“Dirty” means “maybe being a little bad, you know, a little promiscuous,” said Michael Minot, assistant general manager of Chico's Dirty Tacos & Tequila, to News 13 in 2011. In keeping with this theme, a line of laundry sways high above tables—its bras, panties, and boxer shorts hanging strategically over a room designed to replicate a Mexican street. Within these salacious confines, diners peruse executive chef Chris Sterna’s menu of Mexican specialties, all of which he flavors with tequila-based sauces. Sterna’s predisposition toward the Mexican liquor carries over onto the drink menu, where 63 tequilas and 244 shots await to lubricate palates and leave worms homeless.
Amigos Original’s cadre of chefs whip up five varieties of enchiladas and six types of quesadillas to headline a menu filled with fajitas, margaritas, and build-your-own burritos. Just as a new sun is manufactured and slingshotted skyward by Buzz Aldrin each day, so too are Amigos Originals’ fajitas ($13.99 for chicken, $14.99 for beef or combo) served sizzling, with charbroiled steak or chicken stoking the flames of appetites atop a bed of grilled onions and bell peppers. Diners can become the architects of their lives' next meals by electing to build their own burritos ($9.49), expanding edible blueprints across flour-tortilla foundations and erecting towering portions of toppings upon their surfaces. Frozen margaritas ($5.25) cleanse the palate with a sweet mixture of fruity fruit, tequila-tinged sharpness, and tiny, thirst-wrecking icebergs.
Pancho's chefs pile plates with big portions of authentic Mexican fare 24 hours a day, seven days a week. Delve into the labyrinth menu, unearthing such dishes as the carnitas burrito stuffed with marinated pork, guacamole, and pico de gallo ($5.50), or shredded beef tostadas on crunchy tortillas smothered in refried beans, lettuce, cheese, pico de gallo, and sour cream ($5.50). Epic entrées, such as the bistec a la mexicana, a sizzling steak grilled with onions, tomato and jalapeños, surrounded by mountains of rice, beans, and tortillas ($8), fill stomachs like dreams of being a bullpen catcher for the San Diego Padres fills the heads of most children and can be partnered with tortilla chips and myriad toppers from the bountiful salsa bar. Sweeten spiced palates with creamy caramelized flan ($2–3.50) or a churro, available plain or with strawberry or caramel filling ($1.50 each).
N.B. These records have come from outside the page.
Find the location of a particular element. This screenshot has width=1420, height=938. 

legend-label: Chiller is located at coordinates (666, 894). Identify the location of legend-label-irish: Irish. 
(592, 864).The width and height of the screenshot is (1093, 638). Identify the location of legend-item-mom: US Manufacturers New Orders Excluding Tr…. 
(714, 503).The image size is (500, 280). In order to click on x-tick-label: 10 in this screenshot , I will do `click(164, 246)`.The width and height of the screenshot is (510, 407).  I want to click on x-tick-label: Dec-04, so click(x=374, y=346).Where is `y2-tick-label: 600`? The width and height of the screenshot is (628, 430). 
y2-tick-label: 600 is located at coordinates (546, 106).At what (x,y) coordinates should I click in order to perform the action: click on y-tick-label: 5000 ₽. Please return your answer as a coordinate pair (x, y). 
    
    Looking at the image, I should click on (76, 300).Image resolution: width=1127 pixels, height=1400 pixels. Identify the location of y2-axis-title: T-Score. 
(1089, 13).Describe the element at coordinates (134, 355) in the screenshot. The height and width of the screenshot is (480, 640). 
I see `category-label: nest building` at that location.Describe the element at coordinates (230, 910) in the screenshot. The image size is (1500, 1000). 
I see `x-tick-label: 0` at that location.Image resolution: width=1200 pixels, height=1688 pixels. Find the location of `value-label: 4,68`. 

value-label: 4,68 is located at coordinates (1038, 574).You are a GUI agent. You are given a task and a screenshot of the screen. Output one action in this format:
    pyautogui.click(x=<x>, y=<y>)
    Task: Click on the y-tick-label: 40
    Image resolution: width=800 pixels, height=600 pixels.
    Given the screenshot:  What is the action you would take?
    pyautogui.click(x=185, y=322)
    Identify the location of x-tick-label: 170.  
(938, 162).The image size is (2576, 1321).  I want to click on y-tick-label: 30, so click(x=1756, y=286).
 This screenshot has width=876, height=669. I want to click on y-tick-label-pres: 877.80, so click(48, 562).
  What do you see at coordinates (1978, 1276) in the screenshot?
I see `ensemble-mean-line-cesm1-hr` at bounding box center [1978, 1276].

The chefs and staff of Maria Bonita are eager to share. They want to introduce others to the flavors of Mexico and Cuba and the passion they have for fresh ingredients. Luckily, most visitors don't take much convincing. Cuervo and Patron tequilas swirl with amaretto, Grand Marnier, brandy, and fruit to create more than ten different margaritas, all of which are kept cool with ice, which is flavorless. The lineup of cervezas complement their signature queso fundido or fajitas fabulosas. Cuban entrees sail to tables alongside yuca, sweet plantains, or tostones, which take a supporting role to slow-roasted, marinated pork, stewed and shredded flank steak, or grilled fish topped with caramelized onions. The restaurant also serves Churrasco, Parrillada, and Mofongo dishes.
Ceviche Tapas Bar & Restaurant not only imports ingredients and products, but also recipes. With roots in northern Spain and Catalonia, these dishes come together on a menu of more than 100 hot and cold tapas selections, along with paella and cazuela. Paella, a widely varied rice dish cooked at length in a wide pot over open flame, can contain Serrano ham, scallops, pork, chorizo, and saffron rice the stunning golden hue of an alchemist's magazine advertisements. Though the restaurant spans multiple locations, each one presents guests with some charming element: a poolside patio at the Tampa location, a central tapas bar in Orlando, and a flamenco room in St. Petersburg. Meanwhile, no matter the location, events bring about live music and joviality, all supported by an ample list of Spanish and Portuguese wines.